A National Guard official told a briefing by the Federal Emergency Management Agency (Fema) that the secretary of defense had authorised up to 50,000 National Guard troops to assist in the aftermath of the hurricane.
"We've seen a very well prepared nation for Hurricane Gustav," he said.
Col Jeff Bedey, commander of the Army Corps of Engineers’ hurricane protection office, said: “We are seeing some overtopping waves. We are cautiously optimistic and confident that we won’t see catastrophic wall failure.”
Harvey Johnson, deputy director of the Federal Emergency Management Agency, added: “We don’t expect the loss of life, certainly, that we saw in Katrina. But we are expecting a lot of homes to be damaged, a lot of infrastructure to be flooded, and damaged severely.”
But President George W. Bush warned that the danger to the Gulf Coast from Hurricane Gustav was far from over. "This storm has yet to pass. It's a serious event," he said at a briefing by emergency officials in Austin, Texas.
He insisted that co-ordination of the emergency response to to Gustav "is a lot better than during Katrina".
Mr Bush, who was criticised for the slow relief efforts after Katrina, cancelled his appearance at the Republican convention today to oversee emergency response effort.
New Orleans Mayor Ray Nagin also cautioned residents against too much early optimism. "We are nowhere near out of danger yet," Mr Nagin said. "Those canals are full right now. I don't know if we are going to get any more water pushed in that direction but that's a big concern for me right now."
Nearly two million people fled the Louisiana coast and more than 11 million residents in five US states were braced for the impact from the fast-moving storm.
Hurricane Gustav also took centre stage in US presidential politics as Republicans prepared to open their convention today to nominate presidential candidate John McCain with a bare-bones programme stripped of the usual pomp and circumstance.
Mr McCain headed to the Gulf to survey preparations and ordered political speeches cancelled today for his nominating convention.
By last night, some 95 per cent of the population of New Orleans had left the city after Mr Nagin ordered a mandatory evacuation and imposed a dusk-to-dawn curfew, warning looters they would be sent straight to jail.

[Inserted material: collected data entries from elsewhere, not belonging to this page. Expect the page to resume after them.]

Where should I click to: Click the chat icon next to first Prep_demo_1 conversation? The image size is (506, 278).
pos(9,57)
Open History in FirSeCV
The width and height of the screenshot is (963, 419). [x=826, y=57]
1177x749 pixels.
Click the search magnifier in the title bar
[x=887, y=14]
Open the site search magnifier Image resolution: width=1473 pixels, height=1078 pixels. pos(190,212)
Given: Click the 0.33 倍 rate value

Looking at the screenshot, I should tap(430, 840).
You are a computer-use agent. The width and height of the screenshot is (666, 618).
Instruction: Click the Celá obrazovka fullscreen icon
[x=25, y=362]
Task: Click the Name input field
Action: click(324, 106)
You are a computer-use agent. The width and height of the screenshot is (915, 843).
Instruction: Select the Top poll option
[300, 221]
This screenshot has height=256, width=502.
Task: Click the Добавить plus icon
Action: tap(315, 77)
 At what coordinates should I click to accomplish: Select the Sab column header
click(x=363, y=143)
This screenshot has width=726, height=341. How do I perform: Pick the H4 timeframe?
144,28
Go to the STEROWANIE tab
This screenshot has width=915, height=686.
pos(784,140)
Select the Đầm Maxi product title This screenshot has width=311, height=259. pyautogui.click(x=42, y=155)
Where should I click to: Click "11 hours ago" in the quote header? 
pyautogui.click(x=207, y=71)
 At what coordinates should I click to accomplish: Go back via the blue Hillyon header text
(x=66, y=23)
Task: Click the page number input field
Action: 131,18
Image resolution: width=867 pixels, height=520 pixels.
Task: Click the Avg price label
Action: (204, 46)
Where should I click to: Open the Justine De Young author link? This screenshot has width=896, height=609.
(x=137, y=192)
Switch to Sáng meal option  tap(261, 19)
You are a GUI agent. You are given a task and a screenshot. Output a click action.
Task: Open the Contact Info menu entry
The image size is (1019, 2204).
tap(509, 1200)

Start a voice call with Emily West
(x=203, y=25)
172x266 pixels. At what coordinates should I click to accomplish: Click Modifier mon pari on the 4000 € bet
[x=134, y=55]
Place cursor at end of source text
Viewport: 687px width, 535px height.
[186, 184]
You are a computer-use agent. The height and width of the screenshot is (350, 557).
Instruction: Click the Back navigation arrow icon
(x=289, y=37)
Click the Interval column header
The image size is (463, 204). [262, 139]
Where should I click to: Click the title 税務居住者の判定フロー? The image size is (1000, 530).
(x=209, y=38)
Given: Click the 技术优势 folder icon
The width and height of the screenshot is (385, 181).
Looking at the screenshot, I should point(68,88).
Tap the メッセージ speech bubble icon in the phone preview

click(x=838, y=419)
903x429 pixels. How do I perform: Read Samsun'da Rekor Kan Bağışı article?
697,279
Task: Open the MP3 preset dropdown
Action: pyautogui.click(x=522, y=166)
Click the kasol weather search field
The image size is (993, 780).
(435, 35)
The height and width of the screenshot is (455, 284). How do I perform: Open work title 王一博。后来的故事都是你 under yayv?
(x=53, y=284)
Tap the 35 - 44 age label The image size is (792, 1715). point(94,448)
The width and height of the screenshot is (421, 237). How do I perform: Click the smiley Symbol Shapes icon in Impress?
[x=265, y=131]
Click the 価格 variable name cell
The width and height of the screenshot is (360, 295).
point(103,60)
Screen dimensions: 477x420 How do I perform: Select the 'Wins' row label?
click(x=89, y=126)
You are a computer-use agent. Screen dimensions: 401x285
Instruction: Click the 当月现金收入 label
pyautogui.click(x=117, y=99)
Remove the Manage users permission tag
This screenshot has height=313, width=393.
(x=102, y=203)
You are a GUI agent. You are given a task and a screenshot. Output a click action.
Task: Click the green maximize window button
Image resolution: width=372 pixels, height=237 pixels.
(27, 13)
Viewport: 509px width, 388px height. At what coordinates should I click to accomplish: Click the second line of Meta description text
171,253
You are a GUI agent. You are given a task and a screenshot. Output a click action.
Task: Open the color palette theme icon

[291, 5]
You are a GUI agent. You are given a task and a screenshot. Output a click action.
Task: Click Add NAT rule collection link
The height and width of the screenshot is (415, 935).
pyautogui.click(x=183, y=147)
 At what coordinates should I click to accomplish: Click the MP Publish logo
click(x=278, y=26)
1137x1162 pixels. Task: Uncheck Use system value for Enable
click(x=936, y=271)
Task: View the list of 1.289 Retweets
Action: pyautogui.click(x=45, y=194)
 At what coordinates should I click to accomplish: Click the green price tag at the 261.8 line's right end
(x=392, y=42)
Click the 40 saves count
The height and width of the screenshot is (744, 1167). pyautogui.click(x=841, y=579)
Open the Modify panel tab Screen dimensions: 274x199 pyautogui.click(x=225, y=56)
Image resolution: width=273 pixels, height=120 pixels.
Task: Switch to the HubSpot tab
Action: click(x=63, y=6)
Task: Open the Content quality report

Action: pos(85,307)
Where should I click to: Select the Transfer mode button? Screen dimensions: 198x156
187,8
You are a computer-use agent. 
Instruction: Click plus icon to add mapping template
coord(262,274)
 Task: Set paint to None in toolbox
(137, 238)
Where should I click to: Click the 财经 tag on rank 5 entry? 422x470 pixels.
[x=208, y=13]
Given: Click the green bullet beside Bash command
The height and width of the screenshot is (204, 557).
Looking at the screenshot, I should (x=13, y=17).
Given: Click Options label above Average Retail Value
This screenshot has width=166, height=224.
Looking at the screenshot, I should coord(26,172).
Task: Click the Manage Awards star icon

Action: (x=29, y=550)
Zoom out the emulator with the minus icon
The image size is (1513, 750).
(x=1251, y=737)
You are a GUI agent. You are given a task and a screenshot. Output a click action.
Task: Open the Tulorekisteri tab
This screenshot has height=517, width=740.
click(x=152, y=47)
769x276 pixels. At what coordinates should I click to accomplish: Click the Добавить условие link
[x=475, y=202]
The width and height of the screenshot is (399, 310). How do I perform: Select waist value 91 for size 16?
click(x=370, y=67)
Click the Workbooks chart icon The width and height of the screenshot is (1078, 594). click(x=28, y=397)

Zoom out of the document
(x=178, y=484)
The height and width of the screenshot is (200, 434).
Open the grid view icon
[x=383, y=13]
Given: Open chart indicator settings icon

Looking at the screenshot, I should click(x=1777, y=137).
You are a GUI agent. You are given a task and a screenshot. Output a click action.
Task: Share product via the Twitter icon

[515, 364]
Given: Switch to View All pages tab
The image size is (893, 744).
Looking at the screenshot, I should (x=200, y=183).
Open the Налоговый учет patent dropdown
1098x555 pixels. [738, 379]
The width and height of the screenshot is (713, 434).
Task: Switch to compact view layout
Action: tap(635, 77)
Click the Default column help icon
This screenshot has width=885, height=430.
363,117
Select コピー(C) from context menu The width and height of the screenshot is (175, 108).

An estimated 1.9 million people had fled coastal areas. Only 10,000 people were believed to have stayed behind in New Orleans. Police and national guard troops patrolled the empty city as a curfew went into effect in a bid to prevent looting.
As Gustav passed through Louisiana, Tropical Storm Hanna grew to hurricane strength near the southeast Bahamas and could threaten the US east coast from Florida to the Carolinas. Another new tropical depression formed in the Atlantic and could become a tropical storm on Monday, the National
Hurricane Center said.
Long lines of cars and buses had streamed out of New Orleans yesterday after Mr Nagin ordered an evacuation of the city of 239,000 and told residents, "This is still a big, ugly storm, still strong, and I encourage everyone to leave."
The government lined up trains and hundreds of buses to evacuate 30,000 people who could not leave on their own and Mr Nagin said 15,000 had been removed from the city, including hundreds in wheelchairs.
Flights from New Orleans and other Gulf Coast cities were cancelled today as the storm bore down on the region.
Oil companies shut down nearly all production in the energy-rich Gulf of Mexico, a region that normally pumps a quarter of US oil output and 15 per cent of its natural gas.
Oil and natural gas prices plunged as Gustav weakened to a Category 2 hurricane with 110 mph (177 kph) winds shortly before making landfall, easing fears of serious supply disruptions that had put energy markets on edge.
Three years ago, Hurricane Katrina brought a 8.5 metre storm surge that burst levees on August 29th, 2005. New Orleans degenerated into chaos as stranded storm victims waited days for government rescue and law and order collapsed.
Katrina flooded some 80 per cent of New Orleans, killed some 1,500 people in five states and cost near $80 billion.